Sappiamo dunque che parecchi rettori di Harvard furono proprietari di schiavi. In un caso estremo nel 1860 uno schiavo di diciassette anni, non potendo resistere alla sua tragica situazione, si impiccò. Poi il suo cadavere fu usato per esperimenti che miravano almeno in parte a cercare di dimostrare l’inferiorità dei neri. Alcuni resti del suo corpo rimangono ancora in un museo dell’ateneo. Il rapporto non menziona però il fatto che l’università continui a trarre profitti economici dalla riproduzione fotografica di due schiavi costretti a posare con un professore nel 1850, per cui i discendenti hanno recentemente sporto denuncia.

Harvard ha tratto benefici dalla schiavitù anche mediante i guadagni delle aziende che hanno donato fondi per istituire le facoltà di giurisprudenza, medicina, economia e commercio. L’industria tessile di Boston, con i suoi stretti legami con le piantagioni del sud, ha fornito ingenti fondi. L’università sapeva da dove venivano, ma non li ha rifiutati, così come Yale e la Columbia University, altri due prestigiosissimi atenei. Lo stessa MIT fondò la famosa facoltà di ingegneria grazie ai contributi di aziende che traevano profitti dall’industria del cotone. Secondo alcuni calcoli durante la prima metà dell’Ottocento un terzo dei fondi promessi o forniti a Harvard proveniva da individui o gruppi che avevano accumulato i loro patrimoni grazie alla schiavitù.

Oltre a Georgetown e Harvard, anche Brown University, Yale e MIT hanno riconosciuto il loro passato poco edificante riguardo alla schiavitù. Tutte queste università sono private e continuano a dipendere da contributi per mantenersi a galla. Riconoscere il loro passato e le connessioni con la schiavitù non farà piacere alle grosse aziende, che spesso finanziano l’istituzione di cattedre universitarie o le borse di studio per studenti bisognosi. Mettere in luce aspetti poco eroici dell’America però riguarda sia le università pubbliche che quelle private. Ambedue dipendono da fattori politici per la loro sopravvivenza, poiché i loro bilanci vengono condizionati dall’ideologia politica. Quindi adottare linee di studio che non combaciano ideologicamente con le corporation, spesso conservatrici, e i governi statali repubblicani, mette in pericolo le finanze degli atenei.

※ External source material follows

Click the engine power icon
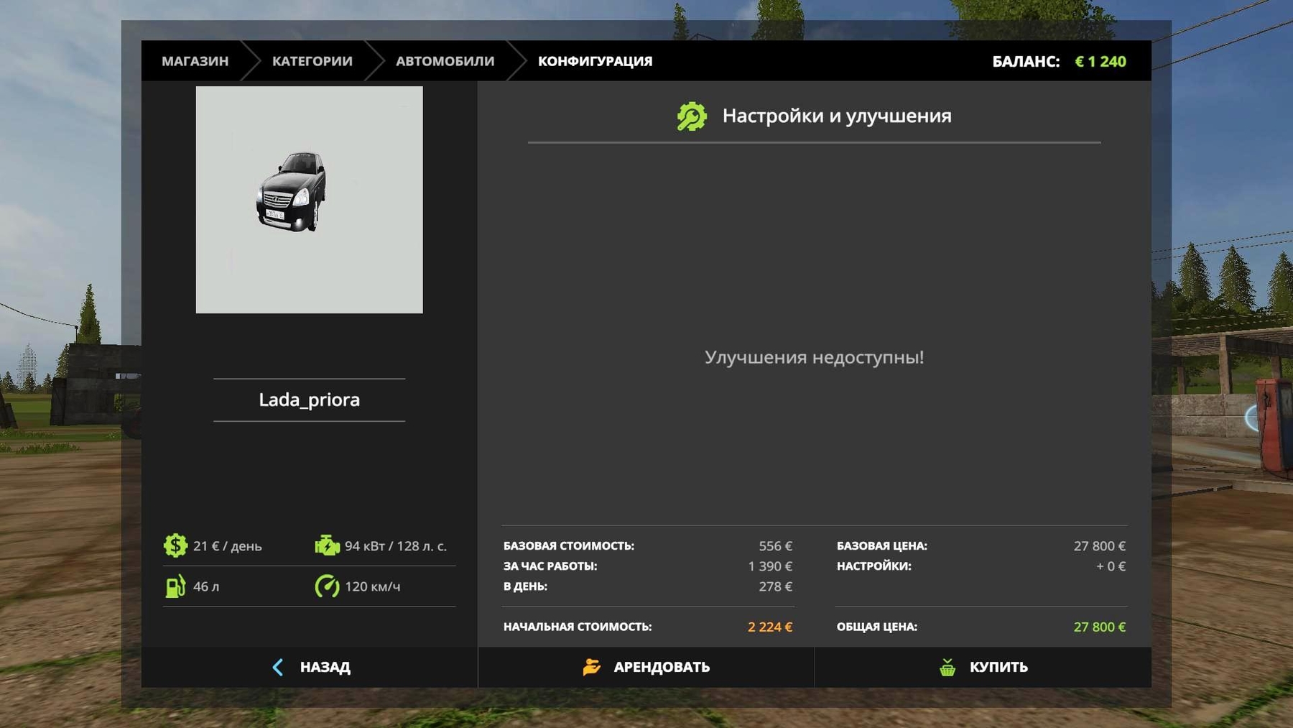 pos(327,545)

Va poi citata l’accusa fasulla secondo cui le università cercano di indottrinare i loro studenti con idee di sinistra, basandosi sugli studi riguardo alla storia abominevole della schiavitù, che non solo ricordano le ingiustizie passate, ma le collegano a quelle presenti. La destra ovviamente vede come il fumo negli occhi queste tendenze, come dimostra lo slogan dell’ex presidente “Make America Great Again” che vorrebbe ignorare non solo le ingiustizie sociali presenti, ma anche quelle del passato.

Harvard e le altre università che continuano a fare ricerche sul proprio passato e su quello di tutta l’America però indicano la strada da percorrere per non ripetere simili errori e mostrano un certo coraggio ammettendo la loro complicità nelle ingiustizie storiche. I 100 milioni di dollari promessi da Harvard nel suo “Endowed Legacy Slavery Fund” per continuare le ricerche e sponsorizzare una base per riparazioni sembrano pochi, considerando il suo patrimonio di 53 miliardi di dollari, ma rappresentano la giusta strada che anche il resto del Paese dovrebbe imboccare.